(Document and screenshot pointing entries)

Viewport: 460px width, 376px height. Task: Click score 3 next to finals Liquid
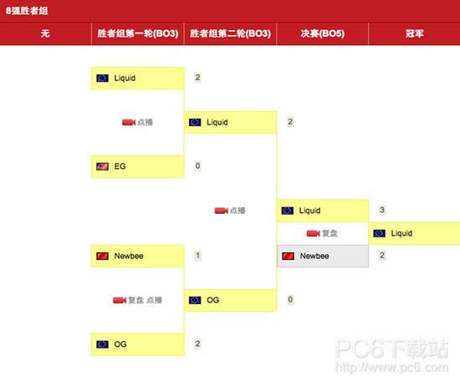click(382, 210)
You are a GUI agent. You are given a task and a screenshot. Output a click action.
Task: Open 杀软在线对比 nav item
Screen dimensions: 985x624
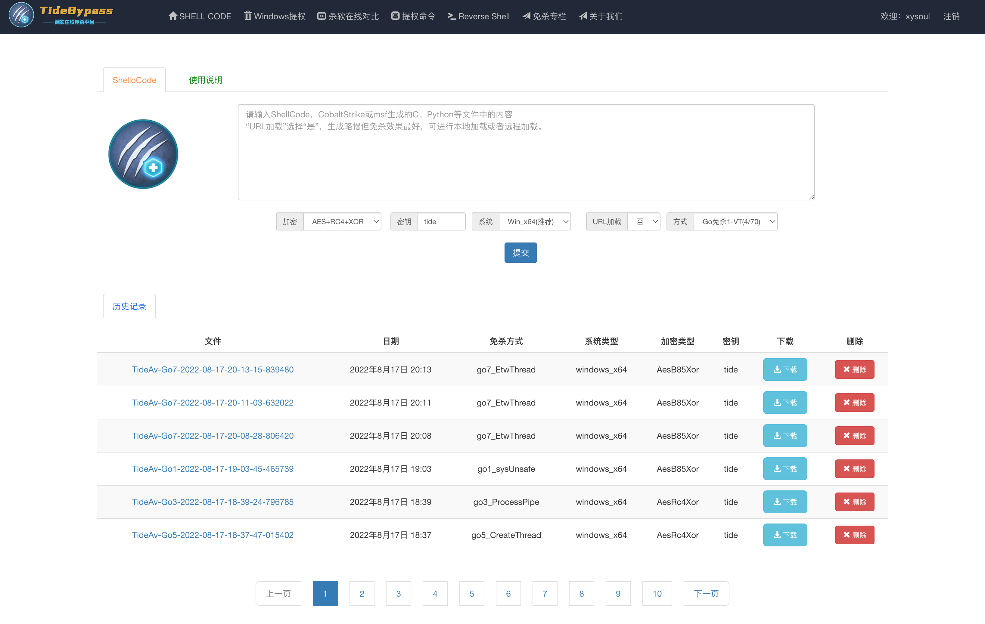348,16
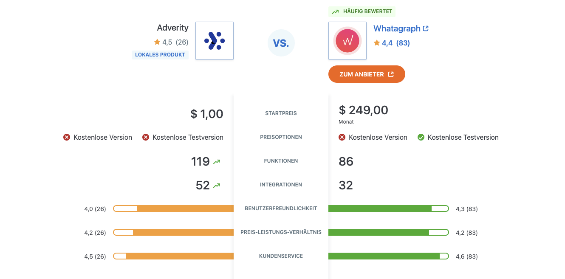Click the Adverity logo thumbnail

(215, 41)
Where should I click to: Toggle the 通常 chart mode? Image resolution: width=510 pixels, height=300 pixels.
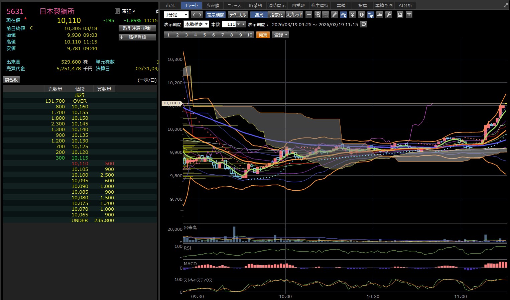[x=259, y=15]
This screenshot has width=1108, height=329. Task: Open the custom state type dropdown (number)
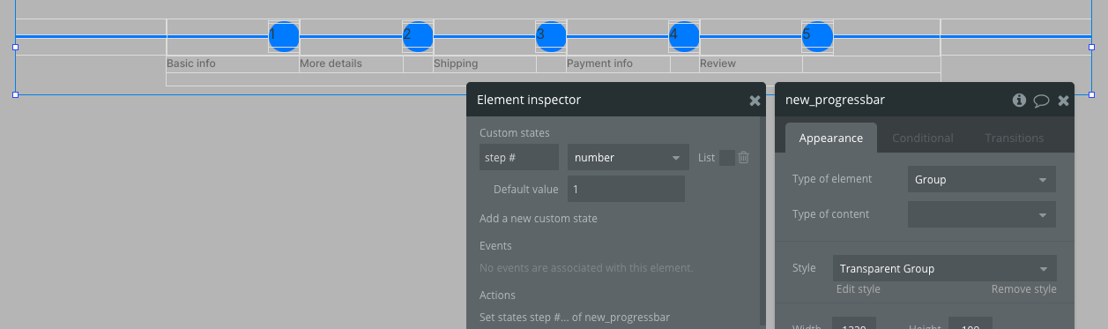628,158
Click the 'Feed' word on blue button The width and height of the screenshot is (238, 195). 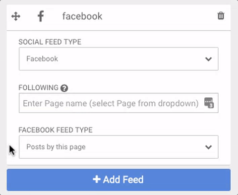[x=133, y=180]
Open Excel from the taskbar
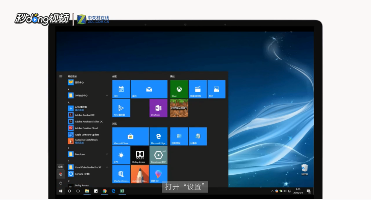The height and width of the screenshot is (200, 371). (122, 192)
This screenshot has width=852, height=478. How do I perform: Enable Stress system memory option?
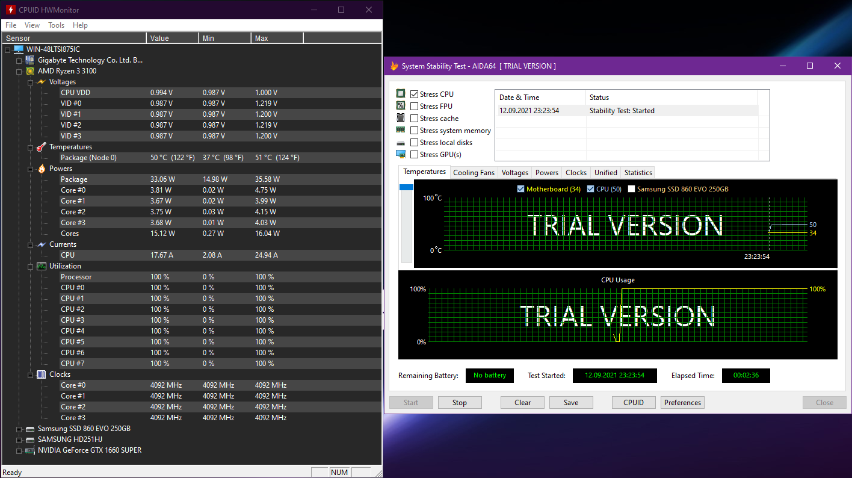[414, 131]
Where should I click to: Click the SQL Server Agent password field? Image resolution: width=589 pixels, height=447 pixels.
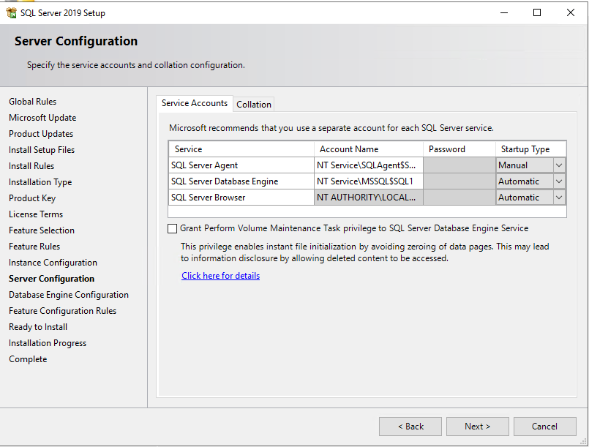tap(459, 165)
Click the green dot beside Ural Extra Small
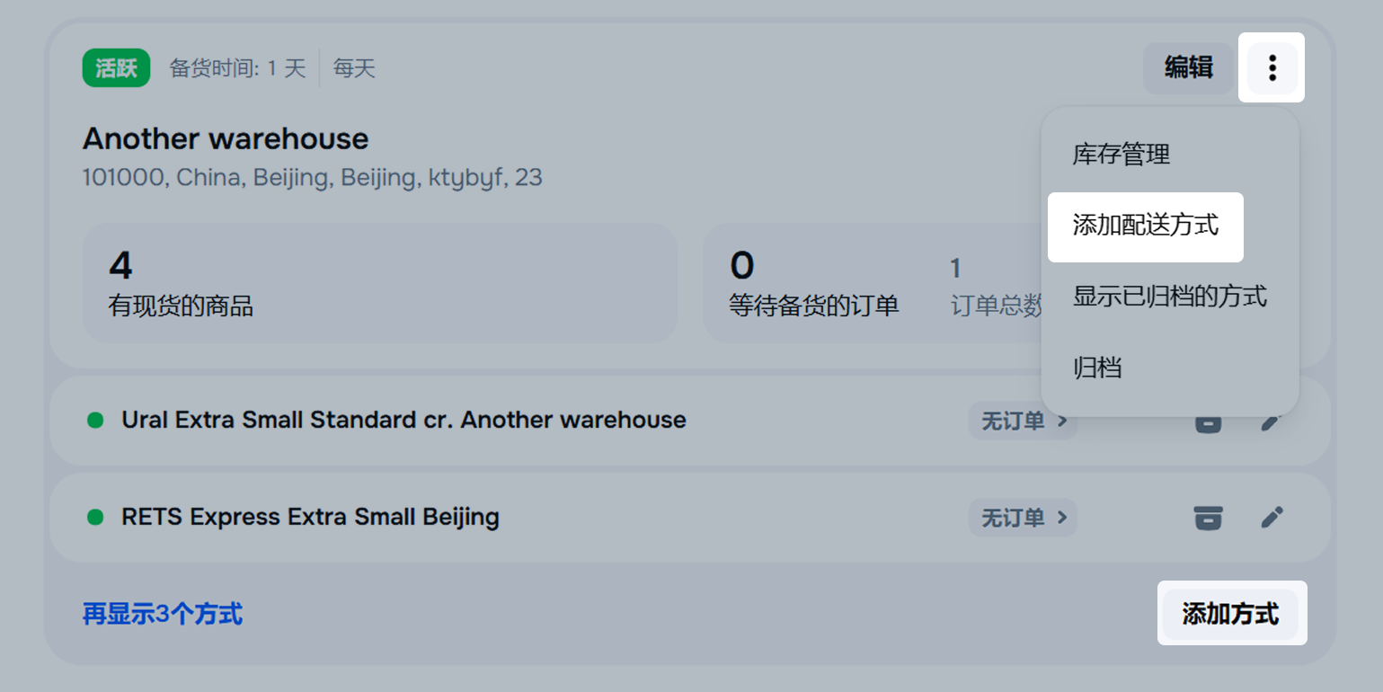Viewport: 1383px width, 692px height. [95, 420]
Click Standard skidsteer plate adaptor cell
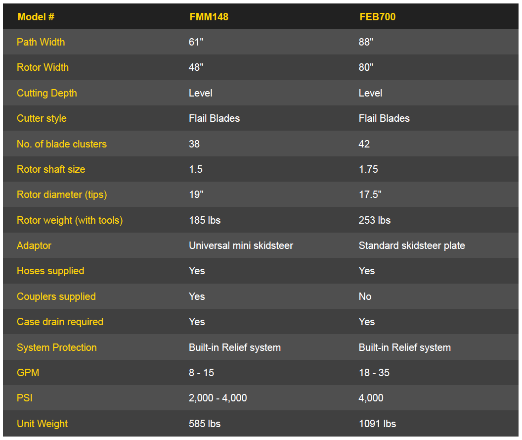 411,245
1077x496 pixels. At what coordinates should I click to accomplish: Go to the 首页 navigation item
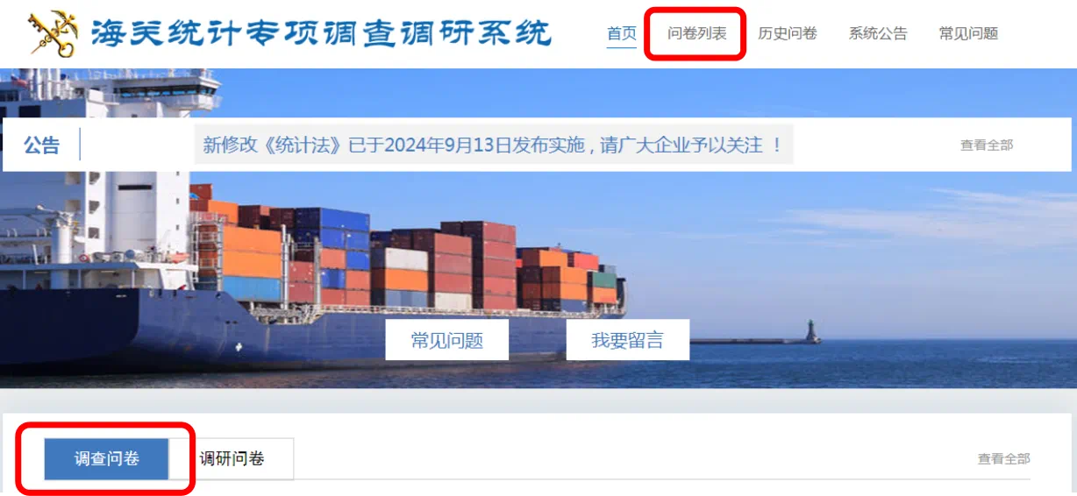622,33
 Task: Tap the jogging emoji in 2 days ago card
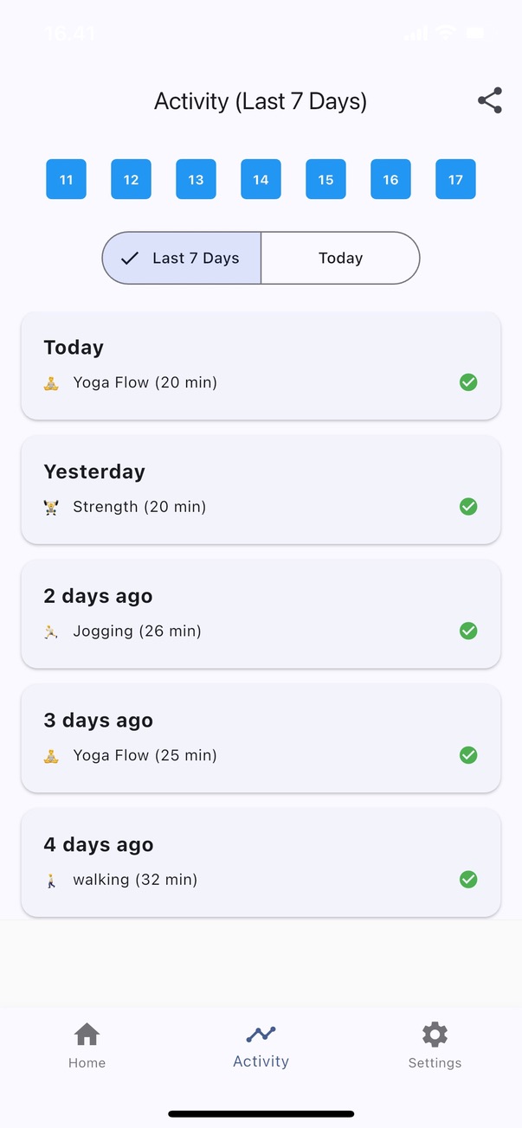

[Problem to solve]
Can you rewrite everything from the line containing "1077x496 pixels. At" down to the end of the lines, with "jogging" changed to "running", everything else unchanged, and the pictures left out?

[Final result]
1077x496 pixels. At what coordinates should I click to accomplish: Go to the 首页 navigation item
622,33
 Task: Tap the running emoji in 2 days ago card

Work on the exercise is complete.